◆ Document segment:
★ ★ ★ ★ ★
Software cleanses documents of unwanted data

The Center for Army Lessons Learned is on the receiving end of sensitive information that it sanitizes and turns into instructional materials for military personnel.

For Dan Cindrich, security specialist, the challenge is to make sure the documents that leave CALL don’t inadvertently expose sensitive or extraneous information. For the last seven months he has been using software from SRS Technologies to help automate the task.

SRS makes Document Detective, a new electronic document security tool rolled out this week. The software is designed to find and strip dozens of hidden data and metadata varieties, including tracked changes, comments, OLE files, embedded objects and object fragments.

The software exposes any hidden content and lets users determine what material to eliminate or retain. With its “flatten” tool, Document Detective can automatically discard extraneous content and reduce document file sizes in the process.

The IT community knows all about security threats from hackers and malicious insiders, but they’re less aware of the damage that can be done when employees share files via the Web and e-mail and inadvertently expose sensitive information, says Ron Hackett, a program manager at SRS and developer of Document Detective.

“Ordinary users have tremendous access to information and a legitimate need to share some of that information outside of the security boundary. The problem is, the document formats they like to share information in can contain lots of hidden data, and they don’t know how to clean it up,” Hackett says.

It’s a problem that has caused a number of publicized data leaks, particularly among government agencies. In May 2005, for example, Multi-National Force-Iraq posted a report regarding an investigation in Iraq, but the organization’s attempts to mask certain sections didn’t hold up. By cutting and pasting text that had been blacked out in the PDF file, viewers could see the words censors had tried to hide.

A key factor contributing to such unwanted data disclosures is an ad hoc review feature Microsoft added in Office XP that automatically enables version tracking if a user e-mails a document – even if version tracking wasn’t turned on in the original document. “It’s automatically enabled every time you e-mail a Word, PowerPoint or Excel document using Outlook,” Hackett says.

Microsoft has since changed this default setting, but some companies may still be vulnerable. “If you do a clean install of Office 03, that switch is turned off. But if you do an upgrade from Office XP, that switch is still turned on,” Hackett says.

Accidental exposures also can happen when users create a summary chart in an Excel workbook, then copy and paste that chart into a PowerPoint presentation. “What they believe they have done is copy the chart. What they have done in reality is copy the entire workbook,” Hackett says.

At a Department of Defense conference Hackett spoke at, he received a CD with all the speakers’ presentations. One speaker had included a chart containing caseload information – along with lots of additional material invisible at first glance. “I opened it up and found a 10-page workbook in it,” Hackett says. “That workbook included things like defendants’ names, court dates, case officers, charges and evidence logs. Some very sensitive information.”

These are just the types of data-disclosure gaffes CALL hopes to avoid with Document Detective.
★ ★ ★ ★ ★
◆ Dataset:
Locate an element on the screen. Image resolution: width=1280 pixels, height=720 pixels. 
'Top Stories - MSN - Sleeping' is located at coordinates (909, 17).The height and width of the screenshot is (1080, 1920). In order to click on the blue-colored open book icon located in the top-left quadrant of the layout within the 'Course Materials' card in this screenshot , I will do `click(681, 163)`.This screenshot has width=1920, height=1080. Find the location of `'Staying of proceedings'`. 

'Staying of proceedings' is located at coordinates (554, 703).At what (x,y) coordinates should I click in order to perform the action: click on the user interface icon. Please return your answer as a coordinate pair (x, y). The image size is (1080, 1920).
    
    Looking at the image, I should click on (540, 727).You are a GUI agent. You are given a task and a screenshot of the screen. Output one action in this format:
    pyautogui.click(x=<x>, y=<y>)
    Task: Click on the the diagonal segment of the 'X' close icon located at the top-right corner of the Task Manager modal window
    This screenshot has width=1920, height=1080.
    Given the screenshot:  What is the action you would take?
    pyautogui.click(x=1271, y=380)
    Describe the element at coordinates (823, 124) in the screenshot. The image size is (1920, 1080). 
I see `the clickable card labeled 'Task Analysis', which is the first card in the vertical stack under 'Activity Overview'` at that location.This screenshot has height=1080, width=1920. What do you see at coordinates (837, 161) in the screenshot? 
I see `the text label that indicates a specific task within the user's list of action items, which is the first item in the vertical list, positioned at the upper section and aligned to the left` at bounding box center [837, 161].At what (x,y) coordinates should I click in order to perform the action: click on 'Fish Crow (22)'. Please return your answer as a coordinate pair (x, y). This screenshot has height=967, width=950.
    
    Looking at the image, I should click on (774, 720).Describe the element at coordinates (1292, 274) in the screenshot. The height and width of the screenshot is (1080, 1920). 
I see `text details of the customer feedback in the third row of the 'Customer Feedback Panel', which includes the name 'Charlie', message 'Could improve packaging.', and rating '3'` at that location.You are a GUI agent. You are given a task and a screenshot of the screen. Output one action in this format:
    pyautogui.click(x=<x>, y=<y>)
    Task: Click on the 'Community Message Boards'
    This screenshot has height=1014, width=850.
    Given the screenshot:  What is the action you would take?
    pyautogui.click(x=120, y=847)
★ ★ ★ ★ ★
◆ Work instructions:
Rewrite the part of the document-cleansing software article between "The Center for" and "automate the task.", inclusive, replacing "CALL" with "the Center for Army Lessons Learned".

◆ Exercise answer:
The Center for Army Lessons Learned is on the receiving end of sensitive information that it sanitizes and turns into instructional materials for military personnel.

For Dan Cindrich, security specialist, the challenge is to make sure the documents that leave the Center for Army Lessons Learned don’t inadvertently expose sensitive or extraneous information. For the last seven months he has been using software from SRS Technologies to help automate the task.